--- start ---

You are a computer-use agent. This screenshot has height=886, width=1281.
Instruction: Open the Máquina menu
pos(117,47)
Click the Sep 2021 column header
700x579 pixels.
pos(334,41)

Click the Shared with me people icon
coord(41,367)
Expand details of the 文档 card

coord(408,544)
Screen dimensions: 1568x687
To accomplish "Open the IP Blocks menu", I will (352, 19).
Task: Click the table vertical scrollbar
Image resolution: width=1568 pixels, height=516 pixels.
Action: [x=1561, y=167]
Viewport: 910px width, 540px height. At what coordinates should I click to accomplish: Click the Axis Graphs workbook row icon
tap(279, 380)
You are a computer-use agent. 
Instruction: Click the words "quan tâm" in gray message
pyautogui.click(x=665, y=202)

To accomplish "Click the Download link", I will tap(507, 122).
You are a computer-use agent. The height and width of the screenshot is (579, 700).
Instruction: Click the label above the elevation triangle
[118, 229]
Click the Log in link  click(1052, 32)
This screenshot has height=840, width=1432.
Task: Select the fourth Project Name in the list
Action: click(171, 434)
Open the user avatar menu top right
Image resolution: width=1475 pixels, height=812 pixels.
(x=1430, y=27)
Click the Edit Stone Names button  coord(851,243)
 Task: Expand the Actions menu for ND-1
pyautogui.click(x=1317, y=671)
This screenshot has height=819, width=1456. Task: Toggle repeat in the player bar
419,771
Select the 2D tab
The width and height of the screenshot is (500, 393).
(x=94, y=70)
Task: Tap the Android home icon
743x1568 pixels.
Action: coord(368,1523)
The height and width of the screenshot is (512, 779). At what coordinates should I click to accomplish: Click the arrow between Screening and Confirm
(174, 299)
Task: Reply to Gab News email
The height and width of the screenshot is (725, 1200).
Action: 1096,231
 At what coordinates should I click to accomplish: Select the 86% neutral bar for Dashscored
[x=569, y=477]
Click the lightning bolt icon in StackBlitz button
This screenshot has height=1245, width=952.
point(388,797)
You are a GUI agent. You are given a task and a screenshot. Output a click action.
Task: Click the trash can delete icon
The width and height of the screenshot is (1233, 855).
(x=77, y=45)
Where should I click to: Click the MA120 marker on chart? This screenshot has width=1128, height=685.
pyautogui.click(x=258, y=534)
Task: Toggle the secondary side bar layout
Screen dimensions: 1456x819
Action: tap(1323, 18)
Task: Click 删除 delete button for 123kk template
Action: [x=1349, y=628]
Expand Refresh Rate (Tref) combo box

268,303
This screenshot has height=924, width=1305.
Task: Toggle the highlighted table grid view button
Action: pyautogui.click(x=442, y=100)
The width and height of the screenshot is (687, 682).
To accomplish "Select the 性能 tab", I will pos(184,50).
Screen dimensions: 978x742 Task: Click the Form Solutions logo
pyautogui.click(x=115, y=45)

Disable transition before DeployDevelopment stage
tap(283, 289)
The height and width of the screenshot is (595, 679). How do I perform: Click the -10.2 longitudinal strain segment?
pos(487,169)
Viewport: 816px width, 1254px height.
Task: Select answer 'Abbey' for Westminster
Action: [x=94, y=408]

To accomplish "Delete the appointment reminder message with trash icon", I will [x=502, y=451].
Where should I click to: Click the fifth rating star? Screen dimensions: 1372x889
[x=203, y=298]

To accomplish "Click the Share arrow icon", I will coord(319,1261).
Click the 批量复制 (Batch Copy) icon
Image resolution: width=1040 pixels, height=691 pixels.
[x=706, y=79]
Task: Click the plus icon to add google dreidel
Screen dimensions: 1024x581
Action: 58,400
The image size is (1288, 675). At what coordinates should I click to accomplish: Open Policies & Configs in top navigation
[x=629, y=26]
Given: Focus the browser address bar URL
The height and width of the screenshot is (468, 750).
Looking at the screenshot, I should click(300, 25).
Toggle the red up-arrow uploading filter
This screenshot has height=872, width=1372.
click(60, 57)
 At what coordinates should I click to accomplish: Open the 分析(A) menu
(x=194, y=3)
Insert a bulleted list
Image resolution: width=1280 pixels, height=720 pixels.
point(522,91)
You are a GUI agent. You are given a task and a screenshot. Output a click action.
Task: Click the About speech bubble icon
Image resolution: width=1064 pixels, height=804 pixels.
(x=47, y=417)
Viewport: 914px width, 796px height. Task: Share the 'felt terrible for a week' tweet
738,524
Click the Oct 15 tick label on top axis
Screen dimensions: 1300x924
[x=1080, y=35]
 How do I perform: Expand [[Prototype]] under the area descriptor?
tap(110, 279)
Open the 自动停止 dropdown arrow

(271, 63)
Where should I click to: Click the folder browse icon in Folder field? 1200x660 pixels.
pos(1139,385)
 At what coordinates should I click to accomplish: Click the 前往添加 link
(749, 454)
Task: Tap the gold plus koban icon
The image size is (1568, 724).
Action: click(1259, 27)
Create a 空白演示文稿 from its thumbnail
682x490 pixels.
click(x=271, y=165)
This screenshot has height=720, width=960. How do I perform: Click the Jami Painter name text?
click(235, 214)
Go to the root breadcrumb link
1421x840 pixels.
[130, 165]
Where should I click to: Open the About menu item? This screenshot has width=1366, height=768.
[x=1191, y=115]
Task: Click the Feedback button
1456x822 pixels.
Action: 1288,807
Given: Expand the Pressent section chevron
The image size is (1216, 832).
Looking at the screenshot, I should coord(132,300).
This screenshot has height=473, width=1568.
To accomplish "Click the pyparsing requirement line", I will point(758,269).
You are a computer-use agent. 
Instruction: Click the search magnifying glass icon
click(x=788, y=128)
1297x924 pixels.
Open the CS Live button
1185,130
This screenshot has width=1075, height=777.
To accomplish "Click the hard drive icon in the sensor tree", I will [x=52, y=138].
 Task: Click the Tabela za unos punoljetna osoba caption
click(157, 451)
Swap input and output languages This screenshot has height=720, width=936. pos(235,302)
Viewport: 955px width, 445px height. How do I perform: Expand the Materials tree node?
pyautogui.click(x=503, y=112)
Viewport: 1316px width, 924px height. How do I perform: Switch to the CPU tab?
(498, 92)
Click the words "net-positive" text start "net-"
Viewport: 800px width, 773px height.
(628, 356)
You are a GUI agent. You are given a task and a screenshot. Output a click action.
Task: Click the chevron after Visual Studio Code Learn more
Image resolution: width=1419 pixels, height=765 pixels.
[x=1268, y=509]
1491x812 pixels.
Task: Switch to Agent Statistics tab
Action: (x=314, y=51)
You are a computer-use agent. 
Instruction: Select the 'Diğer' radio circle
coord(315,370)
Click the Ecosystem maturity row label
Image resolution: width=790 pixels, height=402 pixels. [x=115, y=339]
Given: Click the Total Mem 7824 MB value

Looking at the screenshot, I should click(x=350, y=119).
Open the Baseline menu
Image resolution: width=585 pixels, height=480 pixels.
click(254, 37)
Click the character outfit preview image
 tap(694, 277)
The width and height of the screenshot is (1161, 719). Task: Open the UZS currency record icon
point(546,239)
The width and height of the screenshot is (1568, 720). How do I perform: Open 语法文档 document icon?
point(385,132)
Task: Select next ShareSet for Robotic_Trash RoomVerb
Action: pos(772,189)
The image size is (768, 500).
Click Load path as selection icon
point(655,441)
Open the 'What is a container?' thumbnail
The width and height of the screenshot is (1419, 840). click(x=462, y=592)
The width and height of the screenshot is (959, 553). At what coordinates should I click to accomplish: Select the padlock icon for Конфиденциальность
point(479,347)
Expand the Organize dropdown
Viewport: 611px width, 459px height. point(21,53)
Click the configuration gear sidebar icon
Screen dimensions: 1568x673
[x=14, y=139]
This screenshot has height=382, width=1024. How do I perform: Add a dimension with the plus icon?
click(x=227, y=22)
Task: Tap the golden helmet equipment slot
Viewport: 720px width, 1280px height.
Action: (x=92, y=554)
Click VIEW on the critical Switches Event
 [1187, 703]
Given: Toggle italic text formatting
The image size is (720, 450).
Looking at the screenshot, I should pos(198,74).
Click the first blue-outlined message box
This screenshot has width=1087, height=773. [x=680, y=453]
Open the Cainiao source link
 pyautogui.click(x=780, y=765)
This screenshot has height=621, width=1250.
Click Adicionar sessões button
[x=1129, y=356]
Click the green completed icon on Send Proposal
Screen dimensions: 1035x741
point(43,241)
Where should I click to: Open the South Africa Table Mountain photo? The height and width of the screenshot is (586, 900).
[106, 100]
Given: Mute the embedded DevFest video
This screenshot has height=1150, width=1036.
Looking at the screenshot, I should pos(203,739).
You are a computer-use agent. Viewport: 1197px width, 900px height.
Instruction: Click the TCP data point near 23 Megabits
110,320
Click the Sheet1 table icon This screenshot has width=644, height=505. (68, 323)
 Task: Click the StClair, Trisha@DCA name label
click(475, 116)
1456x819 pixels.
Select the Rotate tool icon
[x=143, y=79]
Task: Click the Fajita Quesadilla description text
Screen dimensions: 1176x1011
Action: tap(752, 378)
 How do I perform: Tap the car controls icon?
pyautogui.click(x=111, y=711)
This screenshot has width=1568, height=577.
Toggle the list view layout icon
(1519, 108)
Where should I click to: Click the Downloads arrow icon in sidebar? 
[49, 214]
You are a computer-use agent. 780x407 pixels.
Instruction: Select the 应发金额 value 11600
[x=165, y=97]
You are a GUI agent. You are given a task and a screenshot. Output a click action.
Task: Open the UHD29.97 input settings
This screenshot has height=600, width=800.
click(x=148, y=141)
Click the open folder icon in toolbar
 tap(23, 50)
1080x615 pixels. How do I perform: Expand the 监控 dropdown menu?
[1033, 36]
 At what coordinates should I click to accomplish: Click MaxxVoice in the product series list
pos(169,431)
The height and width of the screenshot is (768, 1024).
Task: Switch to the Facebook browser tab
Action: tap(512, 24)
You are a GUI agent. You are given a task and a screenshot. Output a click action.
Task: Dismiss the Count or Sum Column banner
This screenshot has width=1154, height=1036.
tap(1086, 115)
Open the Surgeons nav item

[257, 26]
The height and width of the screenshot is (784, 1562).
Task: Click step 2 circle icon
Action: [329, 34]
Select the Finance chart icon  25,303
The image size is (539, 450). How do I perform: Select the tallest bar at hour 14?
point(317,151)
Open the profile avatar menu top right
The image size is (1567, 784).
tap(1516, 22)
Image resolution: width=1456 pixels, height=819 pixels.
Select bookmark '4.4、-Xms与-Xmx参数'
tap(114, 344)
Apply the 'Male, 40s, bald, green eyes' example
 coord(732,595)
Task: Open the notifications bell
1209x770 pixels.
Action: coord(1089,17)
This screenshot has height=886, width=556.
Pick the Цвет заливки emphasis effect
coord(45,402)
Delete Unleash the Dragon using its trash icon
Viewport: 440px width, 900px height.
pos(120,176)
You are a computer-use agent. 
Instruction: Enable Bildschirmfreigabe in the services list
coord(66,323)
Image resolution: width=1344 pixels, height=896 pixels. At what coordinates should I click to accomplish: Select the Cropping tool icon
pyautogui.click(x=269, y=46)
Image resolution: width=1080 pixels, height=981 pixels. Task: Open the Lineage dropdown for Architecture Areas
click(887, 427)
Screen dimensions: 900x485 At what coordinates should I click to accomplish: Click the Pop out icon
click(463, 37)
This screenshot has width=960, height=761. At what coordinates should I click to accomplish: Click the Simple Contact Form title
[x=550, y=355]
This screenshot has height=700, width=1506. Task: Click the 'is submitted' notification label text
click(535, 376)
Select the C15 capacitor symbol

--- end ---

▸ Challenge:
Extract the lines beginning with the one that contains "Click the Edit" and ending with the one that contains "point(388,797)", and write them out unchanged.

▸ Exercise response:
Click the Edit Stone Names button  coord(851,243)
 Task: Expand the Actions menu for ND-1
pyautogui.click(x=1317, y=671)
This screenshot has height=819, width=1456. Task: Toggle repeat in the player bar
419,771
Select the 2D tab
The width and height of the screenshot is (500, 393).
(x=94, y=70)
Task: Tap the Android home icon
743x1568 pixels.
Action: coord(368,1523)
The height and width of the screenshot is (512, 779). At what coordinates should I click to accomplish: Click the arrow between Screening and Confirm
(174, 299)
Task: Reply to Gab News email
The height and width of the screenshot is (725, 1200).
Action: 1096,231
 At what coordinates should I click to accomplish: Select the 86% neutral bar for Dashscored
[x=569, y=477]
Click the lightning bolt icon in StackBlitz button
This screenshot has height=1245, width=952.
point(388,797)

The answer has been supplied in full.